(Beginning of Supplied data)

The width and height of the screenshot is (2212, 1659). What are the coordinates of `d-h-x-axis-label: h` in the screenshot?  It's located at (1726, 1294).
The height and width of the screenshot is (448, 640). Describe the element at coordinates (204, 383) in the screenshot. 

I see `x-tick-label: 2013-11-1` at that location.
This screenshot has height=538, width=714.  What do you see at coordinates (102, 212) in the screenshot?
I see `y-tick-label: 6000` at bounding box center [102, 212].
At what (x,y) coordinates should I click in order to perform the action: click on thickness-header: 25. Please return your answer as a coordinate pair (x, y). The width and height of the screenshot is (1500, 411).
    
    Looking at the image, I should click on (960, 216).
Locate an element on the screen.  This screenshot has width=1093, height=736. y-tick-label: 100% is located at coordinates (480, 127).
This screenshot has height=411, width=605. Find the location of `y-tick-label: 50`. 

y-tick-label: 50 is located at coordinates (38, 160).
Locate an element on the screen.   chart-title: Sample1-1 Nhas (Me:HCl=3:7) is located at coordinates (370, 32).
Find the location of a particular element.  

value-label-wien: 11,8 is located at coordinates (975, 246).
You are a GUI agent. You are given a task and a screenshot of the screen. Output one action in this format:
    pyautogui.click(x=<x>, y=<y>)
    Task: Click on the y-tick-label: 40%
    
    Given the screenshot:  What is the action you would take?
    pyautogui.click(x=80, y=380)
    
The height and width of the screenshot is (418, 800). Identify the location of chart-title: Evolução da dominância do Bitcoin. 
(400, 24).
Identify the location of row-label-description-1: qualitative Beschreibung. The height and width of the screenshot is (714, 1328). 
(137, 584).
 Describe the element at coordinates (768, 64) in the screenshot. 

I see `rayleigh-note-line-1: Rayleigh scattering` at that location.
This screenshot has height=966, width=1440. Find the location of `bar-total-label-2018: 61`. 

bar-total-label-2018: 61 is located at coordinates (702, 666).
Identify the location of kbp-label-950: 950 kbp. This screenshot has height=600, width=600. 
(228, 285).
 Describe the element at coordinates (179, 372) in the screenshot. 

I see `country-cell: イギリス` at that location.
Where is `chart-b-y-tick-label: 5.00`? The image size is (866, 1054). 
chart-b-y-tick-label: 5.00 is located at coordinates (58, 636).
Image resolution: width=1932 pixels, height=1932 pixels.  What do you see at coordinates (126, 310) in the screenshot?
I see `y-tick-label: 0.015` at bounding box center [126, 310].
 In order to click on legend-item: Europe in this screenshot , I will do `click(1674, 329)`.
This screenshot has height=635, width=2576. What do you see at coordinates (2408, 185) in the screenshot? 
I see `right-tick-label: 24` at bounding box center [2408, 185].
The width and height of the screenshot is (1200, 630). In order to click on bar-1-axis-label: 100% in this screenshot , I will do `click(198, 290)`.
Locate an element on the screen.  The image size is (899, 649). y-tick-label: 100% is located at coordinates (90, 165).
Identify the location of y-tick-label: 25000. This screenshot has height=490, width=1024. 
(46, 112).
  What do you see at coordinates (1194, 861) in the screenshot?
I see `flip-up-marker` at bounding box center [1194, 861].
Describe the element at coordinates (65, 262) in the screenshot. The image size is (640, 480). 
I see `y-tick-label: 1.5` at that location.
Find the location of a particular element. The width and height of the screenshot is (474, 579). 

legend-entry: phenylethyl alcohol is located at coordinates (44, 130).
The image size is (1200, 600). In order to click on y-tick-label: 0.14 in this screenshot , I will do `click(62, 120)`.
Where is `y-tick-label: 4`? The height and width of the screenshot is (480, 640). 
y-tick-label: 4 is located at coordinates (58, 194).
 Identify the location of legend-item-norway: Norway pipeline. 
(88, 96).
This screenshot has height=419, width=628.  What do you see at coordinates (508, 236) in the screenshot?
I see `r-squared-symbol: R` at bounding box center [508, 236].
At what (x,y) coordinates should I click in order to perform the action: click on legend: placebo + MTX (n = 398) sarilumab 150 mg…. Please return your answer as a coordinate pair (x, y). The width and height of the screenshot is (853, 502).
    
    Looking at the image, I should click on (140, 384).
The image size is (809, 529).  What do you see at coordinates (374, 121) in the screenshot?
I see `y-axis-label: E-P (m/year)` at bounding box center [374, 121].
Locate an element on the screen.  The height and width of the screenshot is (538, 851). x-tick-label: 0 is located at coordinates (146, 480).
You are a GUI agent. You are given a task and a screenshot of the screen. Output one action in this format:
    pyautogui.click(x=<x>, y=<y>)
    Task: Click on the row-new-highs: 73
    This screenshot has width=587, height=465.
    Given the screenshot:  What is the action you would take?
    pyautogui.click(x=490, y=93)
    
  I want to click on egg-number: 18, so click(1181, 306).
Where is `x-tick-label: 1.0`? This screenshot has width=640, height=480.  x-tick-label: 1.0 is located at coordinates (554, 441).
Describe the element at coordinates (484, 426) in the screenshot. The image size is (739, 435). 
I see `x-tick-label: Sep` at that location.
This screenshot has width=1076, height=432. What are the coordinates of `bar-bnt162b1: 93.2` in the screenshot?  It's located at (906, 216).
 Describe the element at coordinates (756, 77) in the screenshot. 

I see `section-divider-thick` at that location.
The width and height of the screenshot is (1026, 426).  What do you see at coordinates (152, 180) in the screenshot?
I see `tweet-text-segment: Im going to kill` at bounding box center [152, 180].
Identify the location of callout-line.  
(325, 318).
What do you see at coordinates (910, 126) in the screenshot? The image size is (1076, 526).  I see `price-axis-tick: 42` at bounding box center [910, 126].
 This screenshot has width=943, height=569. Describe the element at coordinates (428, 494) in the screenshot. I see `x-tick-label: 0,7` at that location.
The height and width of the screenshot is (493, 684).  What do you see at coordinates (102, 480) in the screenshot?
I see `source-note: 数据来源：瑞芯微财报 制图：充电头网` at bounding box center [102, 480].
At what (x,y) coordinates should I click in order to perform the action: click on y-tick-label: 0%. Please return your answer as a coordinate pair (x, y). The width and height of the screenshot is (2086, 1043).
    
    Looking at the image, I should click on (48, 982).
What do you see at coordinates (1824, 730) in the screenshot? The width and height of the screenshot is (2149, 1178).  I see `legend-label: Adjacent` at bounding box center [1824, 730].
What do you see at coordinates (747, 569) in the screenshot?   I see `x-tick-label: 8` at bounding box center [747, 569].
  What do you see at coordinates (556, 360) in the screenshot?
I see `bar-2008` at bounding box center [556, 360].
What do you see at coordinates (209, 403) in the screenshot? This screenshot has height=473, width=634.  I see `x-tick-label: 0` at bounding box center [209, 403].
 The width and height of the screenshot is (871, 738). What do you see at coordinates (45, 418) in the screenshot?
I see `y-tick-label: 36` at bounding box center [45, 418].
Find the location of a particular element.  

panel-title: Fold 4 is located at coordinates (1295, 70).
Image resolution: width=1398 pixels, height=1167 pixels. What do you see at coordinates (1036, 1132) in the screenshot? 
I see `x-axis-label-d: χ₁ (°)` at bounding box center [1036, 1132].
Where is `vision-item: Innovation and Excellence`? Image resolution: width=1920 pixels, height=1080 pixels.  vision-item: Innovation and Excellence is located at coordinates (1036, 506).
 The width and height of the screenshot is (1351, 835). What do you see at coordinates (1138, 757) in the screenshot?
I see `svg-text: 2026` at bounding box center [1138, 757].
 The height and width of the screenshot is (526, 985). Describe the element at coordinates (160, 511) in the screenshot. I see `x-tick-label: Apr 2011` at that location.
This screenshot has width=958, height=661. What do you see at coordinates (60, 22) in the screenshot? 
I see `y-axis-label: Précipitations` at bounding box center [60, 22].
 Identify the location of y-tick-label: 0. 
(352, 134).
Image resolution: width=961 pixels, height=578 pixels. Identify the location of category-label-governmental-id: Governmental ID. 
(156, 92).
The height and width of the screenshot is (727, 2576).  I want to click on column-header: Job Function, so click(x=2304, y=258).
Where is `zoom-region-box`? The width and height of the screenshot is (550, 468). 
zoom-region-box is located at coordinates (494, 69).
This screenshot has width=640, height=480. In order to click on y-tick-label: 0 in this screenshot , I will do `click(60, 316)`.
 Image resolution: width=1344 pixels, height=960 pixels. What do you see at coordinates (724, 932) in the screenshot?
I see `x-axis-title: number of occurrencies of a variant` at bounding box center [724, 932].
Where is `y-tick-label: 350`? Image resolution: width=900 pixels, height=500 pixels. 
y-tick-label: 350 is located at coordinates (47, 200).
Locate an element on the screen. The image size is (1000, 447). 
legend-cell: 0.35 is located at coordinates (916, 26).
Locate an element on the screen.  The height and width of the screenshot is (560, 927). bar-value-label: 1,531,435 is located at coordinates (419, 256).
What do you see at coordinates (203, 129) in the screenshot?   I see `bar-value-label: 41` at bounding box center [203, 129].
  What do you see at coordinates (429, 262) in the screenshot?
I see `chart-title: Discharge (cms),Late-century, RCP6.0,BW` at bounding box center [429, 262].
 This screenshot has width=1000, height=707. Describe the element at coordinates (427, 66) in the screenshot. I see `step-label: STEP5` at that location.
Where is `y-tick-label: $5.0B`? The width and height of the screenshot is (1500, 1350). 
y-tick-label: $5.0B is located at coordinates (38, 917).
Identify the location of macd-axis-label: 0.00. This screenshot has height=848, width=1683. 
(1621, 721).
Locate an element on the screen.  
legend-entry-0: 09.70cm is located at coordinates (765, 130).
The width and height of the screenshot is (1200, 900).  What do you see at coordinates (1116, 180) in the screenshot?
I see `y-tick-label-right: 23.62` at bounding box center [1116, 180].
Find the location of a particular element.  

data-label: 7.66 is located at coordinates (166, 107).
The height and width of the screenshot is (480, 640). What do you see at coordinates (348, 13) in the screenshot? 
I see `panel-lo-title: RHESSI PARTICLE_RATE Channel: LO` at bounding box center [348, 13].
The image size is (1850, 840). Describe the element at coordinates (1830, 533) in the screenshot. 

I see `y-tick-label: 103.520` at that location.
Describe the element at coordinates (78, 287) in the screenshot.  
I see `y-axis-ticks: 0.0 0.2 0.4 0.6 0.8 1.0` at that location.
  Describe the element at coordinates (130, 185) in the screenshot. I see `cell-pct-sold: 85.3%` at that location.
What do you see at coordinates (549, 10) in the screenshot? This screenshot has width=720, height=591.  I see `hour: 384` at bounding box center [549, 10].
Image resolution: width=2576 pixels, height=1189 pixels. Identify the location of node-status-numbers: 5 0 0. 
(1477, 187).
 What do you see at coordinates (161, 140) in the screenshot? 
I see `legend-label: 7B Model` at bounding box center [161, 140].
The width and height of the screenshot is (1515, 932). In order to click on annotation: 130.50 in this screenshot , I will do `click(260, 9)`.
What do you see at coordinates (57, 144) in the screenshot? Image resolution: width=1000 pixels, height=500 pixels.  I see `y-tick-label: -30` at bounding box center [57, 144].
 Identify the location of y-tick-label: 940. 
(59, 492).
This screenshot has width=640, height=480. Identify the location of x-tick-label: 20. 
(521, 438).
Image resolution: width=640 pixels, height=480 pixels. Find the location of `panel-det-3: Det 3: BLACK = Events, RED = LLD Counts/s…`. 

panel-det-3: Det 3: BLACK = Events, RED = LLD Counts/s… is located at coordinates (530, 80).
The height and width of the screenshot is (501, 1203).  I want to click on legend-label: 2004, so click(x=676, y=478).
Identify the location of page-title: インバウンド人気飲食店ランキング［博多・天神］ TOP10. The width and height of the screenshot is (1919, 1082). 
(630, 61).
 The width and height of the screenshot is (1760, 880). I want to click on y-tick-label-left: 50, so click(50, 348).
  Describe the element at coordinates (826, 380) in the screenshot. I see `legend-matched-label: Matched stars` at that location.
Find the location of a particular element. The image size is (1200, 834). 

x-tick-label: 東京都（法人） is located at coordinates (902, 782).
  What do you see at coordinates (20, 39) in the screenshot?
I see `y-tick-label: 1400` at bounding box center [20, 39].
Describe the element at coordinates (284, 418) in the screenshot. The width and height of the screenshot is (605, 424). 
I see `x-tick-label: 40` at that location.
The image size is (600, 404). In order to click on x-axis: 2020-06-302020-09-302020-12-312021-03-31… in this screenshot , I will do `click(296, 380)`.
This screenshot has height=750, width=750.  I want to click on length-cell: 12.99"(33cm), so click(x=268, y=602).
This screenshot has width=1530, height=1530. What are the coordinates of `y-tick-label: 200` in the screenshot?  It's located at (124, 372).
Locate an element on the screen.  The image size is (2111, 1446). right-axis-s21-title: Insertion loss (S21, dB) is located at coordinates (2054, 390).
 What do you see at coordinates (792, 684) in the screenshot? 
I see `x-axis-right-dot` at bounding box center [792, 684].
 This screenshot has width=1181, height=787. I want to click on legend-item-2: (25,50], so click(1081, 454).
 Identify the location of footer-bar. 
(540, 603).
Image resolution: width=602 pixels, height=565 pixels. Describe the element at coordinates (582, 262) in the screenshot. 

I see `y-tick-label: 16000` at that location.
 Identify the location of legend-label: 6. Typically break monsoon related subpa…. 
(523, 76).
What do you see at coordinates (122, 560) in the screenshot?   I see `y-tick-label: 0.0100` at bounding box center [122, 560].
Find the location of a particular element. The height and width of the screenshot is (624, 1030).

(End of Supplied data)

* [Task statement]:
Please convert the lines from the one containing "This screenshot has width=1076, height=432." through the one containing "(325, 318).", both included, into a JSON list of strings with one string per line, leaving out blank lines.

* [Solution for this problem]:
[
  "This screenshot has width=1076, height=432. What are the coordinates of `bar-bnt162b1: 93.2` in the screenshot?  It's located at (906, 216).",
  " Describe the element at coordinates (756, 77) in the screenshot. ",
  "I see `section-divider-thick` at that location.",
  "The width and height of the screenshot is (1026, 426).  What do you see at coordinates (152, 180) in the screenshot?",
  "I see `tweet-text-segment: Im going to kill` at bounding box center [152, 180].",
  "Identify the location of callout-line.  ",
  "(325, 318)."
]